5 Check-points To Developing a Corporate Mission Statement

5 Check-points To Developing a Corporate Mission Statement

No More Mission Statements

For many years now I have been a big proponent of organizational Mission Statements and yet at this moment I find myself telling some of my clients to

“Stop it already with the Mission Statements!”

Seriously, the mission statement is something that I have felt so strong about for many years, and now I am telling companies to stop doing it.

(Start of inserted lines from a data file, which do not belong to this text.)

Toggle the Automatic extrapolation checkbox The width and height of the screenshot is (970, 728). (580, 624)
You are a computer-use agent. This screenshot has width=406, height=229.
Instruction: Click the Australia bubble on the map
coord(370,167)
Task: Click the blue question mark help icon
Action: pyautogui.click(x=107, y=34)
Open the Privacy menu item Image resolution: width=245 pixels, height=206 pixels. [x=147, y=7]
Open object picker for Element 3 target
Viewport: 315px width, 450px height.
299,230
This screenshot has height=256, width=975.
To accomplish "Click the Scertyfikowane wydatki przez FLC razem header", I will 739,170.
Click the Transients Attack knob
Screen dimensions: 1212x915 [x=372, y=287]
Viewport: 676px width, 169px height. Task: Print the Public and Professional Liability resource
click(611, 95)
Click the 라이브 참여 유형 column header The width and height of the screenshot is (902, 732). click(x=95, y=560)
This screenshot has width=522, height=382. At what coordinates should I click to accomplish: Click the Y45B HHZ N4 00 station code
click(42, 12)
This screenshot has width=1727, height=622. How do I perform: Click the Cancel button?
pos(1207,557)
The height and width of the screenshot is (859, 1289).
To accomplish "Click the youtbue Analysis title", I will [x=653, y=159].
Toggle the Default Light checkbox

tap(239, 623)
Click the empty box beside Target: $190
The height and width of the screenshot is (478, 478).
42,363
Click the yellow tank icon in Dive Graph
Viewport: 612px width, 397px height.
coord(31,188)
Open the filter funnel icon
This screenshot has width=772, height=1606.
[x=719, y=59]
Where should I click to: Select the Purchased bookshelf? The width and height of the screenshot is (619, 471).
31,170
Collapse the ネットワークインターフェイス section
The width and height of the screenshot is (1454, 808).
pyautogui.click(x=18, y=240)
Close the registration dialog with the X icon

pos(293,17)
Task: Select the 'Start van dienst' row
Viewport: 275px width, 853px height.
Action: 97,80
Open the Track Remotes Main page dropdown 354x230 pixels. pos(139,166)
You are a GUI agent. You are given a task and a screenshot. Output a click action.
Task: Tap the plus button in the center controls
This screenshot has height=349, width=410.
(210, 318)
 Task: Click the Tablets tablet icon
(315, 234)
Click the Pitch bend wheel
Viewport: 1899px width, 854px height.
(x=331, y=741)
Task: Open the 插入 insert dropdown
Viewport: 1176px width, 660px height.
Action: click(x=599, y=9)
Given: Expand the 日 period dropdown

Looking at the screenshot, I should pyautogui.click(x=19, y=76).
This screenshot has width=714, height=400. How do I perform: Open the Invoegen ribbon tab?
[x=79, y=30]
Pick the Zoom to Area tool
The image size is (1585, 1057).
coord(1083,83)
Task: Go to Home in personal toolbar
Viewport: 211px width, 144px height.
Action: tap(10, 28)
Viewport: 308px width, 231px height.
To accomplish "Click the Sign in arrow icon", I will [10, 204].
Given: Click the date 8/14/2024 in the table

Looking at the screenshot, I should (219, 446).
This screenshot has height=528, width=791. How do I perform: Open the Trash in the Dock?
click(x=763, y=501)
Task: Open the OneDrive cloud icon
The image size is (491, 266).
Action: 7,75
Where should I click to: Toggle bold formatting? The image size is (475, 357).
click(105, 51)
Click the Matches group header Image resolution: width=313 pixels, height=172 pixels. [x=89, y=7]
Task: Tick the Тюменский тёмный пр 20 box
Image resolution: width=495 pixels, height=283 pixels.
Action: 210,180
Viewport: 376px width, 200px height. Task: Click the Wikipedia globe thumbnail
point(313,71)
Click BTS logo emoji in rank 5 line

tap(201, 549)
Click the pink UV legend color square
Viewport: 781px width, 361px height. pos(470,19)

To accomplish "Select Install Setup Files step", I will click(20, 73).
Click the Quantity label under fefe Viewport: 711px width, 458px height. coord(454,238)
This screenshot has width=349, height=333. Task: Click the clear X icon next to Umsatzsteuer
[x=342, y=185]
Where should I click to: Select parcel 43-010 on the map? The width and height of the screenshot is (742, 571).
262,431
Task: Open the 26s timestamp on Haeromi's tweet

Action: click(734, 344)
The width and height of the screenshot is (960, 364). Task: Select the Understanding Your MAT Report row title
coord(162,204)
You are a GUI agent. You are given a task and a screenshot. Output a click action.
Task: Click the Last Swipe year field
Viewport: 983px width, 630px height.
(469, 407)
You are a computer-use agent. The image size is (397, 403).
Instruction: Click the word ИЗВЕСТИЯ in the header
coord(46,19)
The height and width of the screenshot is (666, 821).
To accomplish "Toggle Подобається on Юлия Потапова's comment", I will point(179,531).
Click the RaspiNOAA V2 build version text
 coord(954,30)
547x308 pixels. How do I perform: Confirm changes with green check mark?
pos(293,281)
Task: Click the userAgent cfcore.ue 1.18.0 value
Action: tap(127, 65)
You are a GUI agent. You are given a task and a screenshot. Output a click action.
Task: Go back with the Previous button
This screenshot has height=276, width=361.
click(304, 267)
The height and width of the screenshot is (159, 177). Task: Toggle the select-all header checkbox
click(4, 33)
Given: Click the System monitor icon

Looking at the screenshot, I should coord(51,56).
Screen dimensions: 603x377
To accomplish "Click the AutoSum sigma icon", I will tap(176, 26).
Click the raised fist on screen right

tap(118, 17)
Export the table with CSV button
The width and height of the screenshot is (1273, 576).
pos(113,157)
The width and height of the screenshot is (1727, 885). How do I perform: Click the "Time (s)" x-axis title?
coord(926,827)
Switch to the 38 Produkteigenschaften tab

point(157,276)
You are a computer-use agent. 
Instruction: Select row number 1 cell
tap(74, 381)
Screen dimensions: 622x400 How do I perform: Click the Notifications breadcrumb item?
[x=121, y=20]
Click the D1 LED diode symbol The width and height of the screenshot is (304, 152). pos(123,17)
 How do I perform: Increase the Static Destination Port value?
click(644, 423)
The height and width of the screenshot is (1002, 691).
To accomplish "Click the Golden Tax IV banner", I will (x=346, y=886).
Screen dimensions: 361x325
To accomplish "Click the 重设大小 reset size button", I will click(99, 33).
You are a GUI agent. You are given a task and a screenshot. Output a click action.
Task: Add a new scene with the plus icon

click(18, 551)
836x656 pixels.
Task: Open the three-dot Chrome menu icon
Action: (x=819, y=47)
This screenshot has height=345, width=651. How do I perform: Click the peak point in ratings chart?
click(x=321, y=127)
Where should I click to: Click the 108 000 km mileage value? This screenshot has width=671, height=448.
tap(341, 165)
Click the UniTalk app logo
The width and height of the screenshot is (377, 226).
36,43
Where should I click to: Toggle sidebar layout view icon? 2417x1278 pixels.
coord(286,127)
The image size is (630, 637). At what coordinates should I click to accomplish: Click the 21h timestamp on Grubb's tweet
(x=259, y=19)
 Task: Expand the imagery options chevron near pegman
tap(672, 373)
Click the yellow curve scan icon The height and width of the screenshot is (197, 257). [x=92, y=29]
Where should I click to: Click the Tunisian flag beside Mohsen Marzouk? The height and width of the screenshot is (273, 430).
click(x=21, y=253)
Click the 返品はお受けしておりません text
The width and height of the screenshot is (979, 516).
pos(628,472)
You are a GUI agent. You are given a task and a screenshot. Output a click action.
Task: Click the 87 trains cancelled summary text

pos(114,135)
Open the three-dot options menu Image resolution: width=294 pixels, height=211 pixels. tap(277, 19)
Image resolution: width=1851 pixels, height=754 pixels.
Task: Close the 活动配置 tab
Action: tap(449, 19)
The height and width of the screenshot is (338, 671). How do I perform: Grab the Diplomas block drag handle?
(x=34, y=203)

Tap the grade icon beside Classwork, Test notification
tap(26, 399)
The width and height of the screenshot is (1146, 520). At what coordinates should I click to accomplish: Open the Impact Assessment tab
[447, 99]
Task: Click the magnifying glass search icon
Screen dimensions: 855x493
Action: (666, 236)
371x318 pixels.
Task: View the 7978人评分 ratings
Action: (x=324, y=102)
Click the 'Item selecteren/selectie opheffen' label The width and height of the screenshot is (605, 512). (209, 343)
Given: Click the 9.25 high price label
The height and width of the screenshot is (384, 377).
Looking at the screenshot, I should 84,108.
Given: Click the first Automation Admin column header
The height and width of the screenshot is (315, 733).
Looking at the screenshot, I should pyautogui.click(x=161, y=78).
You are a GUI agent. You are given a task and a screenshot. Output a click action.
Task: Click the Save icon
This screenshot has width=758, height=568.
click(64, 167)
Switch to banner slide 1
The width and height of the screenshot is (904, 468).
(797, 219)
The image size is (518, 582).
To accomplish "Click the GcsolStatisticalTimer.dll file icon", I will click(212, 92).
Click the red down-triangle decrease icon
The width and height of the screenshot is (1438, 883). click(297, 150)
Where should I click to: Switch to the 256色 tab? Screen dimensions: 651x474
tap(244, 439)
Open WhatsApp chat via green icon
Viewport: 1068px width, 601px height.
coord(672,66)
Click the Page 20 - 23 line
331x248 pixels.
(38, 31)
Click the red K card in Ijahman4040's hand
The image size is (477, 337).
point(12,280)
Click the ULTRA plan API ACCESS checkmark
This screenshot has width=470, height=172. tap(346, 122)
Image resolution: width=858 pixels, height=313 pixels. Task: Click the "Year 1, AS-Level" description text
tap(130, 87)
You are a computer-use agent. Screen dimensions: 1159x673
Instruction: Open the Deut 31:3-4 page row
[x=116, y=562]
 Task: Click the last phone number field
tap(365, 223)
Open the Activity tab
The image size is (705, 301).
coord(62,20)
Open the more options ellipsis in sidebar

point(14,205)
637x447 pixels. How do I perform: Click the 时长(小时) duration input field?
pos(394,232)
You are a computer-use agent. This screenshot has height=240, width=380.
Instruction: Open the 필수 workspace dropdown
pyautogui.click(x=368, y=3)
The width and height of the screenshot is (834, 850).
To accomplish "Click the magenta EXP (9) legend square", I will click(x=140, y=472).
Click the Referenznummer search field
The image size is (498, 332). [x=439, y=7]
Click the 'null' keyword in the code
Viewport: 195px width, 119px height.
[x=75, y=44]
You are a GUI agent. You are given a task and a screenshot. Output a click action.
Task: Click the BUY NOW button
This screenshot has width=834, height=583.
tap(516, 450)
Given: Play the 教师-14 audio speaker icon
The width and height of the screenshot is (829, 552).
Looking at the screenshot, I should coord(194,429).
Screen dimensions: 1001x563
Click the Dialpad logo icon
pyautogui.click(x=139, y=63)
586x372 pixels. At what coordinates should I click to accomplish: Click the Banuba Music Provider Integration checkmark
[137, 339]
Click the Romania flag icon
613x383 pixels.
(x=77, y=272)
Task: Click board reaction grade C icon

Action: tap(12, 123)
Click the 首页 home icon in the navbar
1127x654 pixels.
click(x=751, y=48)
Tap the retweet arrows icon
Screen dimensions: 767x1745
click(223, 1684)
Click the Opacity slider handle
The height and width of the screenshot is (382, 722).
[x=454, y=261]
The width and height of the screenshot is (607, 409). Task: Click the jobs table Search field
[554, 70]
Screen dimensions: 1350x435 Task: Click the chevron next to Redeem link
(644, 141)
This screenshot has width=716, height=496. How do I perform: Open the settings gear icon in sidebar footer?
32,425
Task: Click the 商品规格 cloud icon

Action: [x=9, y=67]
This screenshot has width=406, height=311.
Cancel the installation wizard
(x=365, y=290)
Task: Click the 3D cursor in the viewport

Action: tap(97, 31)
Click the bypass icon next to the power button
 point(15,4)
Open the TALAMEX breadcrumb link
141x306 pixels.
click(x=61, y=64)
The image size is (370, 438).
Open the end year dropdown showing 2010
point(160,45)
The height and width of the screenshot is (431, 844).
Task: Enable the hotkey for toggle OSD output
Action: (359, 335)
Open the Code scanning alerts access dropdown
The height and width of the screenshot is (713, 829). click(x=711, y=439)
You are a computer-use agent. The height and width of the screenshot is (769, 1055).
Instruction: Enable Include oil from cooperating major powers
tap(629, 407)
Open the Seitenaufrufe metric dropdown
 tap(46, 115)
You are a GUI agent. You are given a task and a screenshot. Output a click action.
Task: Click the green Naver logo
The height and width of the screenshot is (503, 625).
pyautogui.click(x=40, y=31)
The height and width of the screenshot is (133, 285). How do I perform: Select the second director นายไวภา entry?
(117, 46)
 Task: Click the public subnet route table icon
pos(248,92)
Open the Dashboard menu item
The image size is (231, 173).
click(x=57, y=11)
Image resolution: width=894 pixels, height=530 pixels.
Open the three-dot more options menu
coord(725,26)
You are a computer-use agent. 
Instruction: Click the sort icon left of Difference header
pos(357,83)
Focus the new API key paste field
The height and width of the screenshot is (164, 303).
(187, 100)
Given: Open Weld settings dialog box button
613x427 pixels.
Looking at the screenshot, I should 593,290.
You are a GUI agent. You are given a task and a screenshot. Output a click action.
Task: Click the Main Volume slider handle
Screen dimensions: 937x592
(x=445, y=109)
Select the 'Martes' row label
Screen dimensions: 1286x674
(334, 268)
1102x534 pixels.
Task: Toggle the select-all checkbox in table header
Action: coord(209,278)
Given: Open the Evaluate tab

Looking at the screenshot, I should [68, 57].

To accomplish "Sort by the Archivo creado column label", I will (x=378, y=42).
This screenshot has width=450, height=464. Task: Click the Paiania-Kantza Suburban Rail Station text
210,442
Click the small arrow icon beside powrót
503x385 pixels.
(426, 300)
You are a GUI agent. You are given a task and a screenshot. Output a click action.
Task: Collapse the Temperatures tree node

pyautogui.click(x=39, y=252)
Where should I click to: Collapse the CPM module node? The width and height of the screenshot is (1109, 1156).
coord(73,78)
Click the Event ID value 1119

Why, you might ask.  Well, it is not so much that that Mission Statements no longer have an important purpose because they do; but it is that their purpose, like so many things in business, has been corrupted, diluted, and adulterated. Companies are wasting way too much time developing anything but a real Mission Statement

Writing a Real Corporate Mission Statement

A real mission statement is something that is supposed to be meaningful, an anchor and standard by which to make decisions, run the business and engender engagement.  But now most mission statements mean very little. In fact, some of the worst companies out there have the most beautiful, poetic and inspirational mission statements around.  This is because their mission writing exercise had little to do with  identifying and articulating what the company is at its best.  It rather was an exercise in prose to make something that sounded good to check it off the list.

A real mission statement comes from deep inside the collective of the organization.  It should be the real purpose and driver of why the organization exists.  But through the years instead of reaching deep down for mission creation, organizations find themselves in endless and mindless wordsmithery, arguing semantics and trying to make something sound great instead of creating something meaningful and valuable.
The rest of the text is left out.